═════ Text to read

Diversify, but stay focused.

Nevertheless, if you only have one stream of income and it slows down to a crawl, for whatever reason (e.g., the economy, the industry, the competition, etc), you’re dead. Similarly, if one source of traffic slows down, dries up, or depletes entirely, the loss is minimal when compared to the whole picture.

However, earlier I said there’s a third element that has become an essential process to building a successful online business. Why? Because visitors and sales are not enough.

While everyone on the Internet extols the virtues of driving traffic and increasing conversions, this one element seems to have slipped off of many people’s radars. It’s the one element that probably deserves more attention than the other two.

And that’s credibility.

With its vastness and lack of one-on-one, face-to-face interaction, the Internet adds this third dimension to the mix that’s often not as apparent. It’s the need to develop credibility, as well as to look at multiple ways to communicate it and boost it.

══════════

- Tasks for this exercise -
**a)** In the passage on building an online business, what is the third element the writer names?
**b)** Translate this sentence from the passage on building an online business into French: "It's the one element that probably deserves more attention than the other two."
**c)** Write the next part of the passage on building an online business, picking up after its final sentence.
The entries after this passage have nothing to do with the work here.

═════ Provided material

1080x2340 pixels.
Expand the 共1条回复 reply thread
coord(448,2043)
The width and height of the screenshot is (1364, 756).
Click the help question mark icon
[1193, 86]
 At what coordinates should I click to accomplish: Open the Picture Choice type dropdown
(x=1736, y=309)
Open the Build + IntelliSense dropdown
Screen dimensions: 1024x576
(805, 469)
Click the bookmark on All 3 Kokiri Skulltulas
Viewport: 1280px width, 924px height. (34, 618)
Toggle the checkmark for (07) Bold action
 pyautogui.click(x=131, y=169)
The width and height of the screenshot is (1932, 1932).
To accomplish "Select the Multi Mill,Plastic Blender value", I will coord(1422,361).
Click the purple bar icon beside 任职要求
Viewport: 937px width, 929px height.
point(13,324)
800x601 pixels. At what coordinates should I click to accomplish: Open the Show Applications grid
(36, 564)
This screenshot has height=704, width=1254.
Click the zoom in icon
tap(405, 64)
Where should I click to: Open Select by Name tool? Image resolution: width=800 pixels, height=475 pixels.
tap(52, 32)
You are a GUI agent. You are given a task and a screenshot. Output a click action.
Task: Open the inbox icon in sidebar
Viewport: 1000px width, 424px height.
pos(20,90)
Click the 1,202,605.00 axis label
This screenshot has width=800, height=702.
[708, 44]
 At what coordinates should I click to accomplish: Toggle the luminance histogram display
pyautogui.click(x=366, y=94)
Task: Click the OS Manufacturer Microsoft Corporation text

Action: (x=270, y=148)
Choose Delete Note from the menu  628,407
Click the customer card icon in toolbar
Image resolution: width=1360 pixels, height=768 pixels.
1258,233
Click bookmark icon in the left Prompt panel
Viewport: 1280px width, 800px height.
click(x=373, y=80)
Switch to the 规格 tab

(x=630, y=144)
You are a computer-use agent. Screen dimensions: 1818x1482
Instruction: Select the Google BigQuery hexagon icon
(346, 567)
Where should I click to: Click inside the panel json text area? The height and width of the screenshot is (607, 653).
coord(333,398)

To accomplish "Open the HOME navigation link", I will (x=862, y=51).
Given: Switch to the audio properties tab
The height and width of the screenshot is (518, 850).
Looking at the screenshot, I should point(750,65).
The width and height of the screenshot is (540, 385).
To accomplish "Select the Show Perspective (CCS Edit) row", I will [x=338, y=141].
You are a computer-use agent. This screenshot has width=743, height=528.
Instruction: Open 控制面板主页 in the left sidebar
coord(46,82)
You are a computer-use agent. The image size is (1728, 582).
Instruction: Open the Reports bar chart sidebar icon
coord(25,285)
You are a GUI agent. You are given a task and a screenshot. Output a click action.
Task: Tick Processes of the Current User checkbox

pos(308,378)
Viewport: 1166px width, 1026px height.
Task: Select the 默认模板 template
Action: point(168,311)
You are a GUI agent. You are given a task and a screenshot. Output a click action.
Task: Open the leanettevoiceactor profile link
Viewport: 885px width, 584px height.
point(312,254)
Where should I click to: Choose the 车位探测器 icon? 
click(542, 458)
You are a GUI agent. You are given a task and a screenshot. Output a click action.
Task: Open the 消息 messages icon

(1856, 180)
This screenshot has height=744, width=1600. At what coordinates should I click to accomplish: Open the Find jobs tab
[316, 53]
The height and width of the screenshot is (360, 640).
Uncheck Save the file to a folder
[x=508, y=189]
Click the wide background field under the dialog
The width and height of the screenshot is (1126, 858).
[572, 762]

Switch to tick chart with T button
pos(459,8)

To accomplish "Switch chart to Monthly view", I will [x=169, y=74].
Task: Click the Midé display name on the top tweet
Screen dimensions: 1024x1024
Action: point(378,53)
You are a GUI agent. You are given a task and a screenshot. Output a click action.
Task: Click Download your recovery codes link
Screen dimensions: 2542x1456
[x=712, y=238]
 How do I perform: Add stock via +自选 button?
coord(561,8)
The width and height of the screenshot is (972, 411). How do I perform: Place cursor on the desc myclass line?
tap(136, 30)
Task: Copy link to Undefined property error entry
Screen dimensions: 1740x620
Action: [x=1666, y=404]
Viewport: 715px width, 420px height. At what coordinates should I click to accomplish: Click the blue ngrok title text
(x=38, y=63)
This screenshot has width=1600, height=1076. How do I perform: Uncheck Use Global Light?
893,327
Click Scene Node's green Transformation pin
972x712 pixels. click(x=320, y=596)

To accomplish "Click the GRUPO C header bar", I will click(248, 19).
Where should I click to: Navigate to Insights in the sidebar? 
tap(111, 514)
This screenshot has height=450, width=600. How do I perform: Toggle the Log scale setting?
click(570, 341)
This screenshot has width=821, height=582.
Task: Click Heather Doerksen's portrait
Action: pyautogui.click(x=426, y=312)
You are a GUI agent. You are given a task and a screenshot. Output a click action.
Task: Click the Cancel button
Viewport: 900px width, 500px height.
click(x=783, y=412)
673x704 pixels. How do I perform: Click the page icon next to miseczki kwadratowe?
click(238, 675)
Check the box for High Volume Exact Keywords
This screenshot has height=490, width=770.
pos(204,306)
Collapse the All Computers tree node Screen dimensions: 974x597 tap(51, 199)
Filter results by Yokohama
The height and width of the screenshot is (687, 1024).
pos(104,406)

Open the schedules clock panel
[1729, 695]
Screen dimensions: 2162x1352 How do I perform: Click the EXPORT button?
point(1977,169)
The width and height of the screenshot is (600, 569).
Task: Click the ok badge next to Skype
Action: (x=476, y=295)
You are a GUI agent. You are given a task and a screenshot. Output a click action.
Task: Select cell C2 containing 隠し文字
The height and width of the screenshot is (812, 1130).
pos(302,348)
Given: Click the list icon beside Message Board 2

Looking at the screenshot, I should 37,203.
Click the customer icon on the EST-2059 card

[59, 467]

══════════

- Results for each task -
**a)** Credibility.

**b)** C'est l'élément qui mérite probablement plus d'attention que les deux autres.

**c)**
Don’t just be credible. Look for ways to increase credibility and maintain it, too. There are a great variety of ways for doing this, from adding seals of approval to your website and adding elements of proof to your sales copy, to interacting in social media.

However, one of the easiest ways to improve your credibility…

… Is to develop and nurture relationships.

You may have some traffic and it might bring in some sales. But if you don’t have credibility, you have nothing. Nothing will grow your traffic and your sales, let alone your business, more than the relationships you create and keep.

And relationships are built on trust.

So to that end, look at every relationship that’s tied to your business as a partnership - whether it’s with your subscribers, your referrals, your affiliates, your joint-venture partners, your suppliers, your service providers, and of course, your clients.

Every person connected with your business, regardless of how they are connected to it, is, and should be considered as, a partner in your business. And every relationship deserves the attention, care, and concern that a partnership typically requires.

When compared to traditional offline businesses, online people are more important than ever before. Why? Because the Internet is cold and impersonal, and takes away the human element from the sales process. So people are easier to forget online.

Too many marketers nowadays look at their clients not as partners or even as people, but as hits, clickthroughs, and conversion rates - or, as my wife Sylvie Fortin would say, as “nameless, faceless wallets.”

Therefore, it goes to reason that we can use the Internet to supplant what is often easier to do offline, such as meeting people and interacting with them.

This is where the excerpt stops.